Extrait du texte >>
^^^^^^^^

Pouzac ne possède aucun bureau de poste. La commune est desservie par Bagnères à 7 h du matin pendant l'été et à 8 h pendant l'hiver.

Il serait à désirer pour le bien de tous que l'administration fît faire une deuxième levée, à midi, par le facteur qui repasse à Pouzac, à cette heure pour rentrer à son bureau de poste à Bagnères ; les lettres n'auraient pas ainsi ce retard forcé de 24 h qui nuit considérablement aux relations commerciales ou autres.

Le budget primitif de l'exercice 1887 a été établi comme suit :

Recettes.................. 11.818 f 18
Dépenses................. 11.324 f 54
Excédent de recettes...... 493 f 64

Le budget additionnel est en général très important et ce n'est pas rare d'y trouver une vingtaine d'articles faisant une somme de 5.000 f en moyenne. On commence à faire disparaître beaucoup d'articles pour les porter au budget primitifs ; en procédant ainsi on viendra, en quelques années, à faire disparaître le budget additionnel ce qui ne nuira pas à la comptabilité du receveur.

La valeur du centime est de 170.

Le principal des quatre contributions directes donne :

Foncière .......................4.555 f 12
Personnelle-Mobilière.... 1.321 f 49
Portes et fenêtres.......... 1.090 f 58
Patentes.......................... 597 f 70
_______________________________
Total........................... 7.565 f 19

III


Le terrain à Pouzac est généralement fertile et pourrait produire en plus grande quantité si les procédés d'agriculture étaient plus intelligents. Malheureusement la routine règne en maîtresse ici comme un peu partout dans le département : les paysans d'aujourd'hui font ce qu'ils ont toujours vu faire ; les conseils qu'on leur donne sont écoutés avec méfiance, croyant leur manière de faire supérieure à tout ce qu'on écrit sur les livres d'agriculture ou recommande dans les conférences agricoles qui sont hélas trop rares et trop peu suivies.

L'instituteur, dit-on peut faire beaucoup sous ce rapport ! Pas autant qu'on aime à le dire : il ne peut tout au plus que faire aimer l'agriculture, mais il est impuissant à lutter contre les anciens procédés. Que peut faire, en effet, un enfant du cours supérieur qui sort de l'école primaire pour prendre part aux travaux agricoles ? Saura-t-il appliquer avec intelligence les procédés qu'on lui a vantés en classe ? Aura-t-on assez de confiance en lui pour lui donner la direction de la ferme ? ou du moins pour lui laisser faire des innovations parfois coûteuses ? J'en doute. Il a des connaissances théoriques assez étendues, j'en conviens, mais pas assez de pratique, pas assez d'autorité pour obtenir des résultats satisfaisants. Voici ce qui arrive en général, les saines leçons de l'école s'effacent et peu à peu l'enfant devient routinier comme ses parents.

^^^^^^^^

Données fournies >>
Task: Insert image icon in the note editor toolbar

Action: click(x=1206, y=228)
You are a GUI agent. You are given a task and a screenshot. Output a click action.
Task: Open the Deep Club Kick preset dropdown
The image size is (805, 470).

^^^^^^^^

Objectif du travail >> Reproduisez fidèlement le passage de l'extrait sur Pouzac situé entre « Le budget primitif » et « est de 170. », ces deux segments inclus.

Résultat obtenu >>
Le budget primitif de l'exercice 1887 a été établi comme suit :

Recettes.................. 11.818 f 18
Dépenses................. 11.324 f 54
Excédent de recettes...... 493 f 64

Le budget additionnel est en général très important et ce n'est pas rare d'y trouver une vingtaine d'articles faisant une somme de 5.000 f en moyenne. On commence à faire disparaître beaucoup d'articles pour les porter au budget primitifs ; en procédant ainsi on viendra, en quelques années, à faire disparaître le budget additionnel ce qui ne nuira pas à la comptabilité du receveur.

La valeur du centime est de 170.